Pero como en el Carnaval todo es efímero, a ese año de gloria y al segundo premio de ‘El Atlético Agujetas’ le siguieron otros años más oscuros en los que, sin desvincularse del todo, Manolo dio un pasito atrás. Sus chirigotas no terminaban de conectar con un público cada vez más sevillanizado, donde se imponía un estilo menos purista, menos viñero, más recargado. Mereció más con ‘Los destripadores de la calle Londres’, una magnífica chirigota, con un pasodoble hermosísimo donde la voz de su hermano Emilio enamoraba como siempre, desde la fila de atrás, con la profundidad y la discreción de los grandes.

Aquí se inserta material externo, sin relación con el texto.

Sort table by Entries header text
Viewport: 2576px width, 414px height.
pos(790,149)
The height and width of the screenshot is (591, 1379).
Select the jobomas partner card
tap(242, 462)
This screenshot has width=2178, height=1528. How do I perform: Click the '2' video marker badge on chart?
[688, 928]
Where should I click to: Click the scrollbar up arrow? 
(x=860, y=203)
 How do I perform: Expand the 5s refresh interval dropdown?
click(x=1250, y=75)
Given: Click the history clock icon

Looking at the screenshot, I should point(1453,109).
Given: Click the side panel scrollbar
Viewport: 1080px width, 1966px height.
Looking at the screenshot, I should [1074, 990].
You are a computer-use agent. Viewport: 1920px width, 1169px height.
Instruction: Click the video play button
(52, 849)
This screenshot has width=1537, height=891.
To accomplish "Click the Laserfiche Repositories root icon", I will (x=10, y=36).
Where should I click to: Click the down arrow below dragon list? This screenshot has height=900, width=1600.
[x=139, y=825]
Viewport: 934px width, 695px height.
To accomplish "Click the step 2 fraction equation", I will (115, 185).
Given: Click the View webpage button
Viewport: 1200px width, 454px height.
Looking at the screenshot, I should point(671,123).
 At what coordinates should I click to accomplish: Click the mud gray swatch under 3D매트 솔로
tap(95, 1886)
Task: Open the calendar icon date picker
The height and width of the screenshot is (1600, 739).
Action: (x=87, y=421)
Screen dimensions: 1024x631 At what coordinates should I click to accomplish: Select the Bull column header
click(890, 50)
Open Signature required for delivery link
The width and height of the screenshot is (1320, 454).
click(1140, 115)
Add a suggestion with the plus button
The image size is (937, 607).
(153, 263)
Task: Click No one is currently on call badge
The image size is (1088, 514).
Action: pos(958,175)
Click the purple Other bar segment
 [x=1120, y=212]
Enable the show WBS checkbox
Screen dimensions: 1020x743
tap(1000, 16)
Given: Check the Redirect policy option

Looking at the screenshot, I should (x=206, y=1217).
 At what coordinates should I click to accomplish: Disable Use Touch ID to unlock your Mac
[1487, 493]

Manolo, viñero, más caletero que una caballa, nunca prostituyó su obra, nunca quiso ser lo que no era. Sus chirigotas eran una continuación de su persona. “La chirigota es para reírse es una frase que ha hecho mucho daño a la modalidad”, dijo en la última entrevista concedida al Diario del Carnaval. Porque Manolo no era un malaje pero tampoco era un chistoso. Le gustaban las cosas de verdad, lo puro, las anécdotas que de repetidas pierden su origen, las exageraciones, las mentirijillas sabrosas, el Cádiz más gaditano. No entendía los cuplés con lenguajes externos, por eso disfrutó junto a los suyos, su familia, su mujer Meli y sus hijos Manolo y Palmira cuando el Falla se rindió a sus piratas salidos de las piedras de La Caleta. Cuando su grupo le dedicó en la final ese pasodoble escrito por Sánchez Reyes y en el que le animaba a seguir peleando pocos pensamos, pese a la emoción del momento, que estábamos viendo a Manolo por última vez en su escenario. El vacío que deja en el mundo de la chirigota, como autor, como componente, como maestro, es inmenso. El que deja como padre, como esposo, como amigo, es inimaginable para los que lo disfrutamos desde un plano más discreto.
Manolo se va sin que el Museo del Carnaval que reclamaba para su barrio haya visto la luz. Si alguna vez nuestra fiesta consigue disfrutar de este equipamiento debiera ser obligatorio estudiar su caminar, su musicalidad, su purismo, al igual que se hace con otros pioneros de una fiesta que hoy es un poquito menos inmortal.